One of the massive barrage of cruise missiles that set the sky over Baghdad burning in the Pentagon's "shock and awe" campaign landed a few hundred metres from Farah Gedi's home.

That was when he decided to leave Baghdad - a long, dangerous journey up the desert highway to Jordan, with the threat of the bombs over him all the way.

Gedi is one of just over 500 refugees who have made it out of Iraq to Jordan so far. But many more are expected to turn up, looking for shelter.

All but two of those who have come so far have been foreign guest workers, but they have come with stories of life under the bombs.

During that terrible bombardment, Gedi says, he and the others who lived in his apartment building huddled on the ground floor, hoping that somehow they would be safer.

Yet by day, he said, life returned almost to normal. "There were people in the streets, the market was open."

Gedi is a Somali, no stranger to war or to American soldiers - he has seen both in his homeland.

But that massive wave of bombing in Baghdad was too much for him. "We only have one life," he shrugs.

The refugees have come not only from Baghdad.

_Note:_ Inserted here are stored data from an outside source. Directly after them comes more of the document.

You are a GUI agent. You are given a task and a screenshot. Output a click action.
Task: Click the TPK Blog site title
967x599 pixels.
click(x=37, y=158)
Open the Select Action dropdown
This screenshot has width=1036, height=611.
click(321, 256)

Some have brought stories of the bombing on other cities.

Ahmad Jama' Ali was asleep when the first bombs fell on Mosul. "It was so heavy," he said. "The entire house was shaking. The glass fell out of all the windows."

Another Somali, Ali was in Mogadishu when American soldiers fought General Aideed's forces there.

"I am used to the sound of anti-aircraft fire, and guns. But the sound of a cruise missile was something new to me."

Ali said Iraqis had been issued with six months supplies of food and fuel to last through a war far longer than anyone in the West thinks this can last.

He said he fled Baghdad first to the Iraqi city of Ramadi, which was not being bombed.

But the only place he and his friends could find to stay was close to the Ministry of Defence building, a likely target of air strikes. So they decided it would be better to head on to Jordan through the desert.

People arriving on that highway yesterday spoke of the taxi driver's hands sweating so much with fear that he had to hold them out the window to dry them.

Some of the refugees said they had seen buildings on fire, and Iraqi military areas being bombed.

British and American special forces are in the desert fighting the Iraqi soldiers for control of the area, which was used to launch Scud missiles at Israel in 1991.

Usually the road is ploughed by Jordanian and Iraqi taxi drivers ferrying people in and out of Baghdad. But one Jordanian taxi driver has already died on the highway, when he stopped to make a phone call and the building was hit by a bomb.

Yet cars were still heading for the border towards Baghdad yesterday, Iraqi oil trucks trying to go home after dropping off oil at the Jordanian port of Aqaba.

Mugahid Musa, an Egyptian who lived in Iraq for 20 years, told how he fled after cruise missiles ploughed into Iraqi President Saddam Hussein's home city of Tikrit on Saturday.

Only a few cruise missiles struck, he said, but more than 200 people were injured by shrapnel.

Yet he insisted the Iraqi people there were defiant.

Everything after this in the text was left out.